Southview vehicle break-ins on the rise

BY JANET ROMAKER
BLADE STAFF WRITER

A rash of thefts from vehicles in the parking lots at Southview High School has prompted police to increase patrols.

Kevin Pooley, the school resource officer at Southview, has been authorized overtime to watch the parking lots more closely, said Community Affairs Sgt. Rick Schnoor with the Sylvania police.

In the last few days, several vehicles parked at the school and one at the nearby Sylvania Sports and Exhibition Center at Tam-O-Shanter across Sylvania Avenue have been broken into, Sergeant Schnoor said.

Drills, hammers, saws, stereos, a purse, basketball shoes, and other items were stolen after someone gained access to the vehicles by removing locks from the doors, he said.

Theft incidents in the school's parking lot along Sylvania Avenue have occurred at night, such as during basketball games, but the theft from the vehicle parked at Tam-O-Shanter happened in the afternoon in "broad daylight," Sergeant Schnoor noted.

If the culprit quickly pops out door locks, it's possible that passers-by wouldn't pay attention because it could look like the culprit was just unlocking a door, he said, and once inside, the thief could sit in the vehicle while looking for things to steal and not draw suspicion.

Police have no suspects in the recent thefts, he said.

Inside Southview High School, several thefts have occurred recently, and police and school officials are reminding students to keep valuables at home and to secure their lockers.

Officer Pooley, who has been conducting class presentations, talks to students to remind them to not take valuable items, such as electronic gadgets, to school.

Students are reminded, too, to put their names on their jackets, gym shoes, and other items so that recovered items can be returned to them.

Students also should write down and keep the serial numbers from valuable property, Sergeant Schnoor said.

Stolen items often are recovered in the school or at another school in the district, Sergeant Schnoor said.

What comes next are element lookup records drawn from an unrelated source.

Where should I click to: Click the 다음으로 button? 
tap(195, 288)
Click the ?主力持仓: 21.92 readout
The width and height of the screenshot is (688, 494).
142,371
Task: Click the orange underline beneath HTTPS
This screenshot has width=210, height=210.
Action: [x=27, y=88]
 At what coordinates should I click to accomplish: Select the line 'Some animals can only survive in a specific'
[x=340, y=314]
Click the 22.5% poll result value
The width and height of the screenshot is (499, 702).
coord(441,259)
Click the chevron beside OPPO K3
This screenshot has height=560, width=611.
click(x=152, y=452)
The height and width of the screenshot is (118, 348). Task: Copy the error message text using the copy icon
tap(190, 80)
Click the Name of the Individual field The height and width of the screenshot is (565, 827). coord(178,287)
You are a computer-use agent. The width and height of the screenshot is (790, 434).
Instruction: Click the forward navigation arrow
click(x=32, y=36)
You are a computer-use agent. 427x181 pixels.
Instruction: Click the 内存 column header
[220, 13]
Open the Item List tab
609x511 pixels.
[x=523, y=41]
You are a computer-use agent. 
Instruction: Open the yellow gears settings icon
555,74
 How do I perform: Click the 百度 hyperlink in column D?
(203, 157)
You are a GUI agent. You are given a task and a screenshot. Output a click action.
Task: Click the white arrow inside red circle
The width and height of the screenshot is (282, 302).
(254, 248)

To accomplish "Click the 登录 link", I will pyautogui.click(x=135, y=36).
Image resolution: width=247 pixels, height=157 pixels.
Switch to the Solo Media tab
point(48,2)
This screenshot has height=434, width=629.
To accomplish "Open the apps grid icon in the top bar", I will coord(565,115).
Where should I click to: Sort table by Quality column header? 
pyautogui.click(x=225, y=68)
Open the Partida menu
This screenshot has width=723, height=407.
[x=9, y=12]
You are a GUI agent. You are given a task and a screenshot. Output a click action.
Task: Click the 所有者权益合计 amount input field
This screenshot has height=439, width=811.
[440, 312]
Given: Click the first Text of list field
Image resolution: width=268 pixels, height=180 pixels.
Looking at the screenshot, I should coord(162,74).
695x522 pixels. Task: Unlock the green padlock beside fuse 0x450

For instance, a student stole an expensive coat and wore it to another high school where the coat's owner saw the girl, reported it, and was able to get her coat back because her name was in it.

Sometimes stolen property is found in vacant lockers. Stolen property tends to stay inside the school where students hide the items.

There isn't a fencing operation in the school where thieves can get rid of the stolen property by selling it, Sergeant Schnoor noted.

Nancy Crandell, spokesman for Sylvania Schools, said that thefts from vehicles occurred at night, not during school hours.

"We have monitors in the parking lot during the day," she said.

In separate incidents, several hundred dollars worth of shoes and sporting equipment were stolen from lockers inside Southview High School recently.

School officials are following up on those incidents, she said.

"Students are encouraged not to bring anything of value to school," she said, and the reminder is spelled out in the student handbook.